• _DÉFI A_: Recopiez telles quelles les lignes de données, du début de ces lignes jusqu'à la ligne contenant « pyautogui.click(x=424, y=27) », celle-ci comprise. Ne reprenez pas les images dans votre réponse.

• _EXTRAIT DE PAGE_:
***

30 ans, 60 séries – épisode 1/6: 1990/1995

Ce qui va suivre pendant les prochains jours ne doit, en aucun cas, être considéré comme une forme de top 60 de toutes les meilleures séries du monde. J’ai vu beaucoup de séries dans ma vie mais je n’ai pas tout vu. C’est impossible, quand bien même on appliquerait la meilleure des volontés possible; ce qui pourra expliquer, dans une relative mesure, l’absence de fictions que vous auriez aimé trouver dans ce tour télévisuel.

On a beaucoup dit d’Angela, 15 ans qu’elle était le meilleur teen drama que la télévision ait jamais produit. Il est bien possible que ce soit le cas, vues la justesse et la subtilité dont Winnie Holzman a su faire preuve pour détourner les conventions du soap et, ainsi, peaufiner la profondeur de ses personnages. C’est oublier la force contenue dans le titre original, My So-called life, qui s’applique quasiment à la quasi totalité des protagonistes cohabitant dans cette très jolie série. Ce n’est pas l’âge de ces derniers qui prime mais la manière -plus ou moins hasardeuse il faut le reconnaître- avec laquelle on cherche notre place. Le doute, la désillusion, les joies, la famille, l’amitié, le désir…Tout ce qui touche de près ou de loin à la sensibilité des êtres -adultes et adolescents confondus- est évoquée à la perfection dans cette chronique douce-amère sur le passage du temps, les rêves que l’on doit abandonner afin d’avoir la maturité nécessaire pour aller de l’avant. Le temps, précisément, n’a pas été alloué à cette magnifique série puisque, faute d’audience jugée suffisante, Angela, 15 ans fut annulée au bout de dix-neuf épisodes, laissant à la fois les spectateurs sur un acmé romantique et sur un terrible constat. En ce qui concerne les filles, le monde des garçons se divise en deux catégories: les Jordan et les Brian.

Batman: la série animée  (Fox, 1992/1995- 4 saisons, 85 épisodes)

Impulsée par le triomphe commercial écrasant du film de Tim Burton (1989), Batman: la série animée s’est évertuée pendant quatre saisons à faire le lien entre la renaissance cinématographique du vengeur masqué et le comics d’origine. Dotée d’enquêtes isolées et d’intrigues pensées à la fois pour les enfants (le cœur de cible) et leurs parents, la série d’animation s’est progressivement émancipée de son statut de vecteur potentiel d’achats de jouets et autres figurines et a participé, avec grand soin et réussite, à l’écriture de la mythologie développée par Bob Kane et Bill Finger.

J’adorais sa noirceur, l’inventivité de tous ces méchants qu’on nous exposait chaque semaine (même si j’avais une préférence pour le Joker avec la voix -en VF- de Doc Brown) et la parfaite synthèse que proposait le générique sur le Chevalier Noir. Curieusement, sans doute par peur d’y voir une partie de mon enfance égratignée, j’ai mis beaucoup de temps à la revoir. Rassurez-vous : son générique dépote toujours autant, elle vieillit bien, bref Batman conserve toujours sa classe nocturne.

Bienvenue en Alaska (CBS, 1990/1995- 6 saisons, 115 épisodes)

***

• _DÉFI B_: Poursuivez le texte sur les séries télévisées des années 1990 à partir de l'endroit où il s'arrête.

***

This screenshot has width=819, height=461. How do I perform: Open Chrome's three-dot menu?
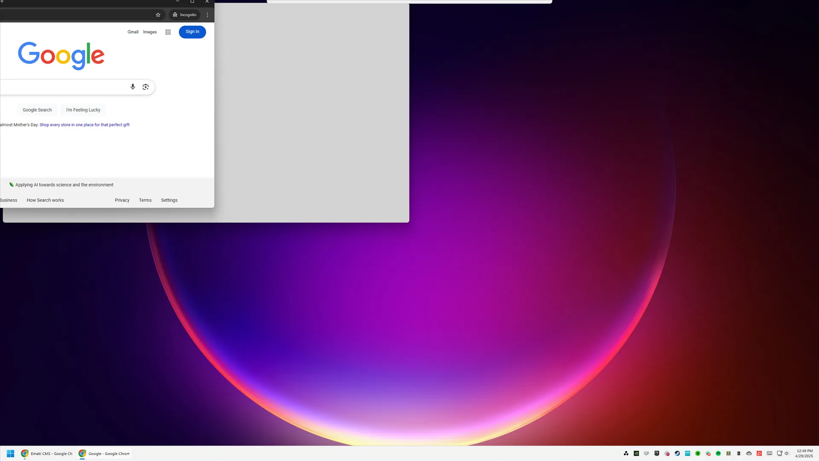pos(207,14)
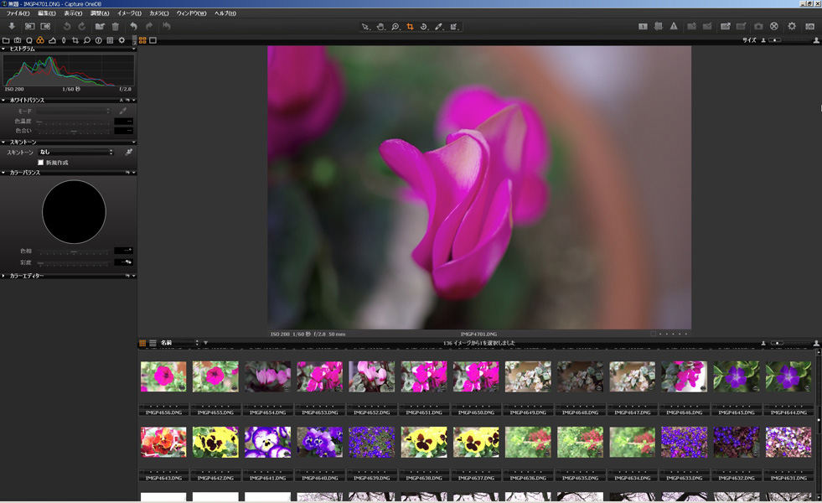Select the rotation tool
This screenshot has width=822, height=503.
pyautogui.click(x=424, y=27)
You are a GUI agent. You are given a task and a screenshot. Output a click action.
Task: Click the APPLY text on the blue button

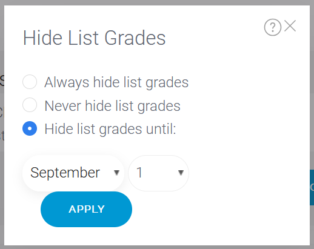coord(87,209)
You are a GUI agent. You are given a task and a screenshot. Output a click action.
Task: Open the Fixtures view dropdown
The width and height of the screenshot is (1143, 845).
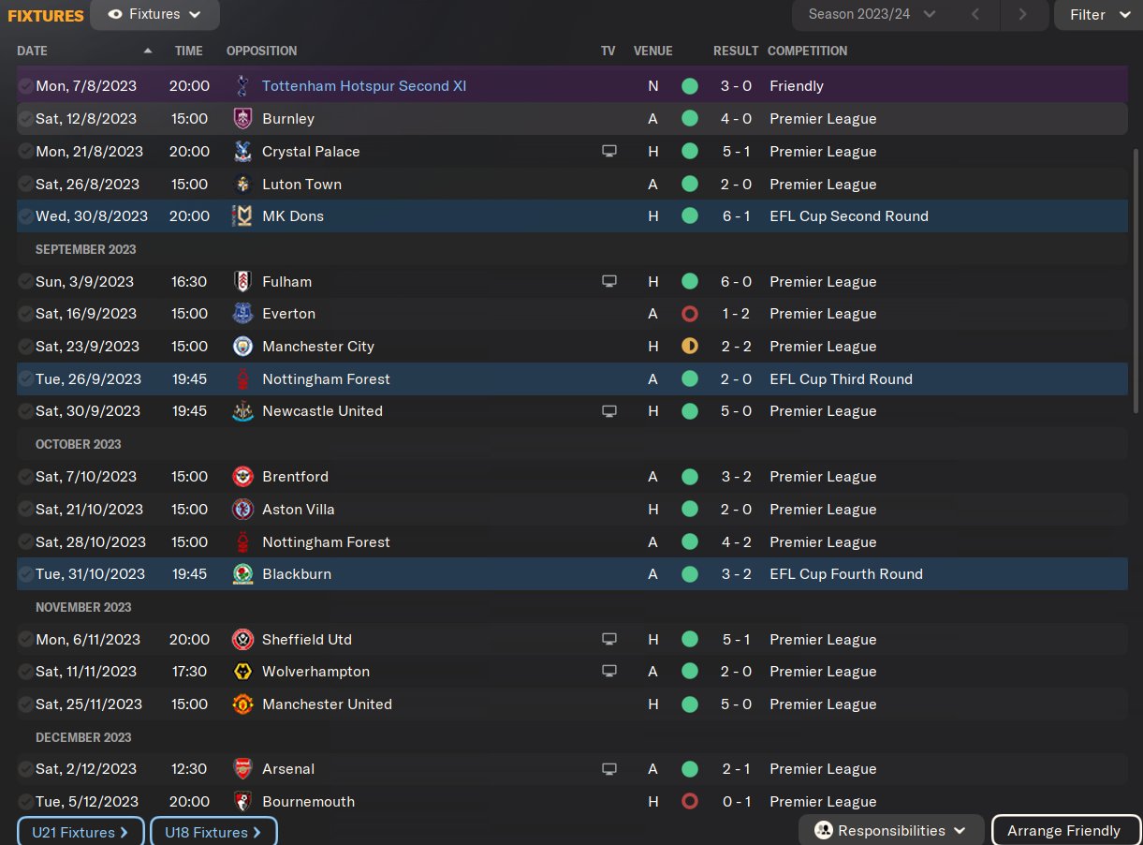pyautogui.click(x=155, y=15)
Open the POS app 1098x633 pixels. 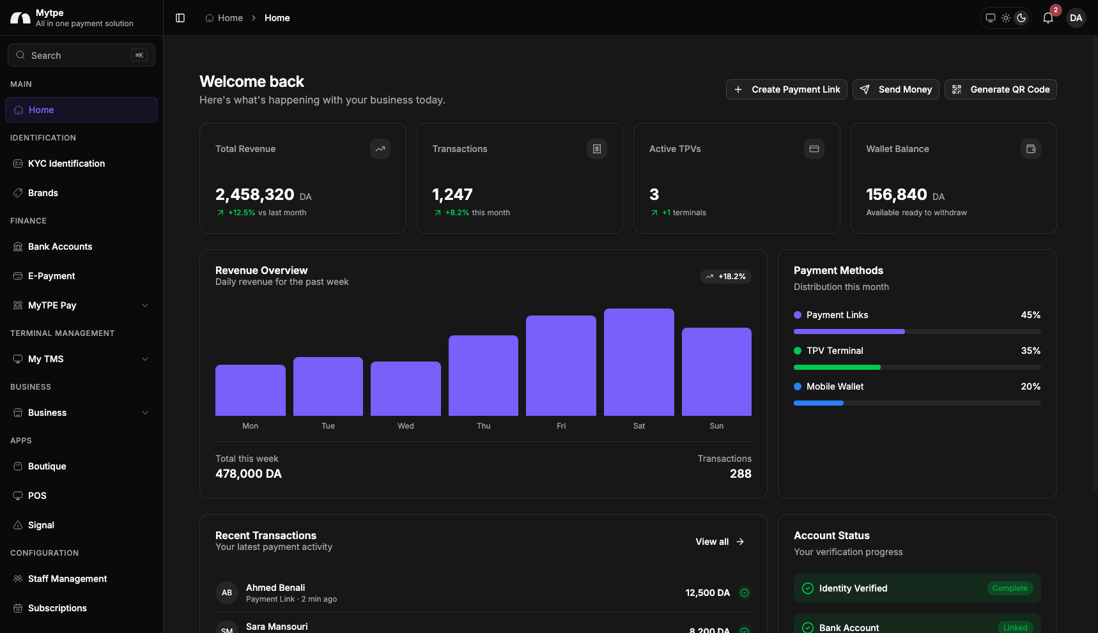[37, 496]
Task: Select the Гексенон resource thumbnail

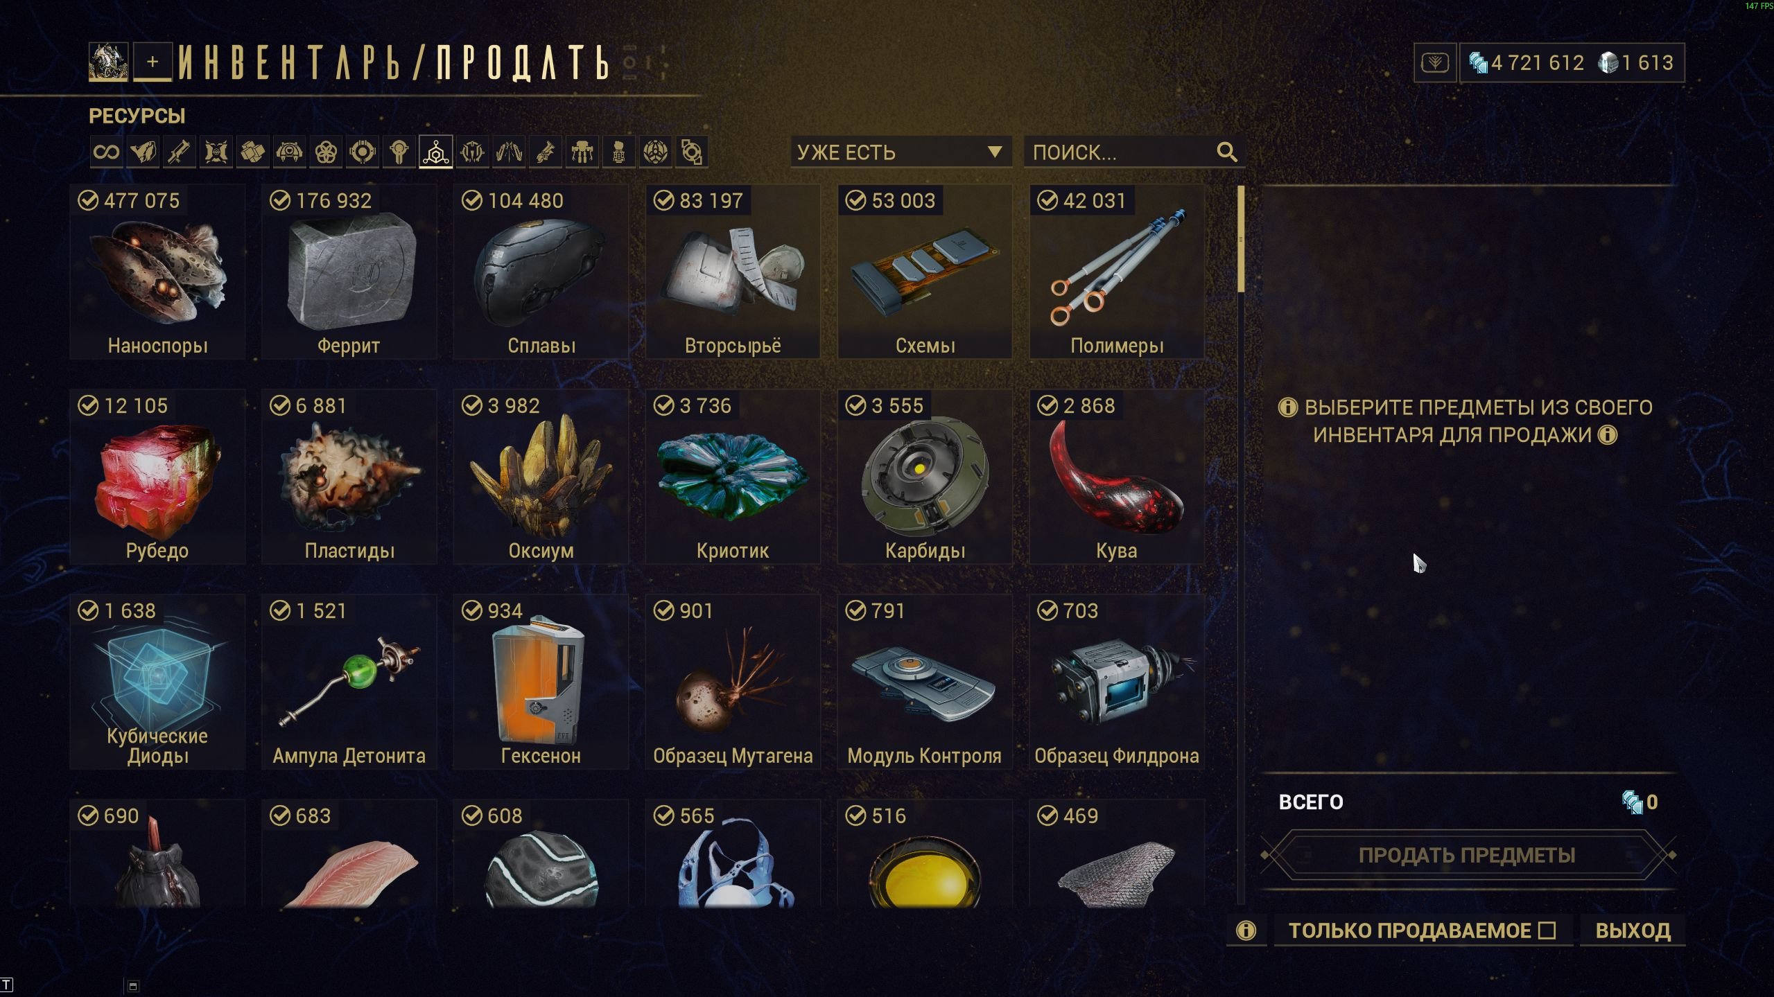Action: click(x=541, y=681)
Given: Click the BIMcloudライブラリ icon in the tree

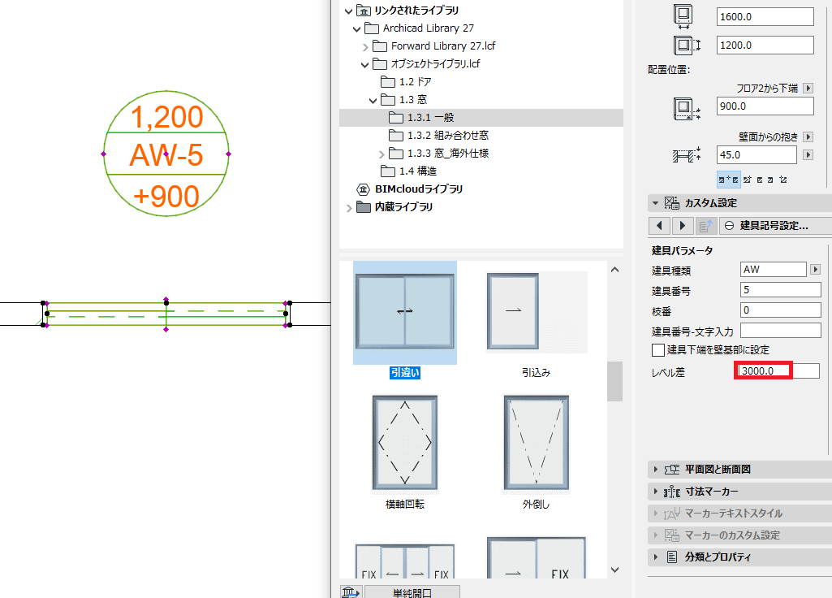Looking at the screenshot, I should point(363,189).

***

• _RÉSULTAT ATTENDU A_:
This screenshot has width=819, height=461. How do I perform: Open Chrome's three-dot menu?
pos(207,14)
Select the rotation tool
This screenshot has width=822, height=503.
pyautogui.click(x=424, y=27)

• _RÉSULTAT ATTENDU B_:
Multi-récompensée outre-Atlantique, voici une série fortement, et injustement, méconnue chez nous que les plus heureux auront probablement découvert sur Série Club, un soir de zapping fortuné. Il est d’ailleurs assez incompréhensible que Bienvenue en Alaska ait été à ce point boudée par les grandes chaines tant elle collecte tous les points qui feront, plus tard, les succès de séries comme Urgences ou, dans une moindre mesure, Everwood (laquelle, avec ce médecin qui part pour l’inconnu isolé, connait un point de départ narratif quasiment similaire): un décor fixe, des personnages forts, profonds et attachants, une bande son d’un éclectisme délectable, et un don rare pour marier la comédie et le drame.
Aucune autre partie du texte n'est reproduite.